See this post for R code to calculate model free implied volatility.

Let stock price return for period $\tau$ is given by:

$$\begin{equation} R(t,\tau) \equiv ln[S(t, \tau)]-ln[S(t)] \end{equation}$$

$$\begin{equation} H[S]\left\{\begin{matrix} V(t,\tau) \equiv R(t, \tau)^{2}    \text{              Volatility contract }  & \\W(t,\tau) \equiv R(t, \tau)^{3} \text{            Cubic contract }  & \\ X(t,\tau) \equiv R(t, \tau)^{4}\text{       Quadrartic contract }  & \end{matrix}\right. \end{equation}$$

The price of the volatility contract:
$$\begin{equation} V(t,\tau)=\int_{S(t)}^{\infty }\frac{2(1-ln(K/S(t)))}{K^{2}}C(t,\tau;K)dK+\int_{0}^{S(t)}\frac{2(1-ln(K/S(t)))}{K^{2}}P(t,\tau;K)dK \label{ref1} \end{equation}$$

The price of the cubic contract:
$$\begin{equation} W(t,\tau)=\int_{S(t)}^{\infty }\frac{6ln[\frac{K}{S(t)}]-3([\frac{K}{S(t)}])^2}{K^{2}}C(t,\tau;K)dK+\int_{0}^{S(t)}\frac{6ln[\frac{K}{S(t)}]+3([\frac{K}{S(t)}])^2}{K^{2}}P(t,\tau;K)dK \label{ref2} \end{equation}$$

The price of the quadratic contract:
$$\begin{equation} X(t,\tau)=\int_{S(t)}^{\infty }\frac{12(ln[\frac{K}{S(t)}])^2-4([\frac{K}{S(t)}])^3}{K^{2}}C(t,\tau;K)dK+\int_{0}^{S(t)}\frac{12(ln[\frac{K}{S(t)}])^2-4([\frac{K}{S(t)}])^3}{K^{2}}P(t,\tau;K)dK \label{ref3} \end{equation}$$

Define $\mu(t, \tau)$:
$$\begin{equation} \mu(t,\tau) = e^{r\tau}-1-\frac{e^{r\tau}}{2}V(t,\tau)-\frac{e^{r\tau}}{6}W(t,\tau)-\frac{e^{r\tau}}{24}X(t,\tau) \end{equation}$$

For $\tau$-period model-free implied volatility (*MFIV*) is:
$$\begin{equation} MFIV(t, \tau) = (V(t, \tau))^{1/2} \end{equation}$$


For $\tau$-period model free implied skewness(*MFIS*) is:
$$\begin{equation} MFIS(t, \tau) = \frac{e^{r\tau}W(t,\tau)-3\mu(t,\tau)e^{r\tau}V(t,\tau)+2(\mu(t,\tau))^3}{(e^{r\tau}V(t,\tau)-(\mu(t,tau))^2)^{3/2}} \end{equation}$$

To calculate  the integral in equation ($\ref{ref1}$), ($\ref{ref2}$), and ($\ref{ref3}$), I require continuous option prices from 0 to $\infty$. For simplicity, I set lower limit and upper limit for integrals.

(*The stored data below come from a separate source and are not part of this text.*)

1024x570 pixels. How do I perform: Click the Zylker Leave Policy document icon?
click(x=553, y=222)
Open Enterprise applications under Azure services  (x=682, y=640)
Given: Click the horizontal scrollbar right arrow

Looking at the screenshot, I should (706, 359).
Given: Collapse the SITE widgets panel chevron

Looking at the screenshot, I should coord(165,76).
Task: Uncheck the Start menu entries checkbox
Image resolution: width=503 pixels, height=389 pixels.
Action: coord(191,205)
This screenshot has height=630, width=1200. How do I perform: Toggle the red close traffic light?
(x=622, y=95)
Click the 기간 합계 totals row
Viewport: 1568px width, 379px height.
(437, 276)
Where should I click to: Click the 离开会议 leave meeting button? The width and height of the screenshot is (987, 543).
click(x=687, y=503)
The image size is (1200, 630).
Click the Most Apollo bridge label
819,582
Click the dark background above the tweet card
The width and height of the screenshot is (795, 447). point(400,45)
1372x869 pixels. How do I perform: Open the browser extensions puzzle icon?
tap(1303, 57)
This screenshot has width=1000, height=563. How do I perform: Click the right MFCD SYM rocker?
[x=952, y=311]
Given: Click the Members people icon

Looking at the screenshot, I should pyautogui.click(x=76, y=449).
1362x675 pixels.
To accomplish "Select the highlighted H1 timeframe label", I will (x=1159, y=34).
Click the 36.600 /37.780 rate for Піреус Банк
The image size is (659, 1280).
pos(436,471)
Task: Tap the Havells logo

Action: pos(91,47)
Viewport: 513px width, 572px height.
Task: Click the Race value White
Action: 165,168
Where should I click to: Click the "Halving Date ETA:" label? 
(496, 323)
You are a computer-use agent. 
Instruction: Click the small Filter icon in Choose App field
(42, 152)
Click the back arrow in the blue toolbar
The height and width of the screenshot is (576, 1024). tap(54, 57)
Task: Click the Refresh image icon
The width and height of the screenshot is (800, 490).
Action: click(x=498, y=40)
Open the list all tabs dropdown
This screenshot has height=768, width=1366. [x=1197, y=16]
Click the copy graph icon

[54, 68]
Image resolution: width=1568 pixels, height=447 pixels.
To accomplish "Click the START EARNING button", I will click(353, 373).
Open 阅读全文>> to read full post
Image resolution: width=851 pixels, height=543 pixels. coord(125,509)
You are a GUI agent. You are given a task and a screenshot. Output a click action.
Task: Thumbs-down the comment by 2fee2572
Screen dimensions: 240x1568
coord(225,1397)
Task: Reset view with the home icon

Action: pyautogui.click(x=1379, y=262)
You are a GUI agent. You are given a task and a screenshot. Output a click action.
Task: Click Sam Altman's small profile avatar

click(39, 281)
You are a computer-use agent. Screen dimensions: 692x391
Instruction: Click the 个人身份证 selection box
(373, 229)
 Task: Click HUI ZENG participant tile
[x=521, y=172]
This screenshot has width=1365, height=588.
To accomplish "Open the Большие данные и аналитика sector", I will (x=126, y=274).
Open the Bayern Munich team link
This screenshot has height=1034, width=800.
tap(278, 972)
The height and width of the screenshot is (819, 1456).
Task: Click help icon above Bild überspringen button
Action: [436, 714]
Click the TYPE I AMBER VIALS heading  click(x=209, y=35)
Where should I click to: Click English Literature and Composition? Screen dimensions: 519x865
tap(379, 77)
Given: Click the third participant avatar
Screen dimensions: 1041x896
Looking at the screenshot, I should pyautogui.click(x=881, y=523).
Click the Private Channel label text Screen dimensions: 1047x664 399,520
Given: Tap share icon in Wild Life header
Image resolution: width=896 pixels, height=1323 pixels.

In the calculation, I use lower limit of strike price $K_{L}$ as the minimum strike price for OTM put option with non zero contract size (or trade quantity).

For upper limit for strike price, $K_{U}$, I use the maximum strike price of OTM call option with non zero trading size.

References:
Bakshi, G., Kapadia, N., & Madan, D. (2003). Stock return characteristics, skew laws, and the differential pricing of individual equity options. Review of Financial Studies, 16(1), 101-143.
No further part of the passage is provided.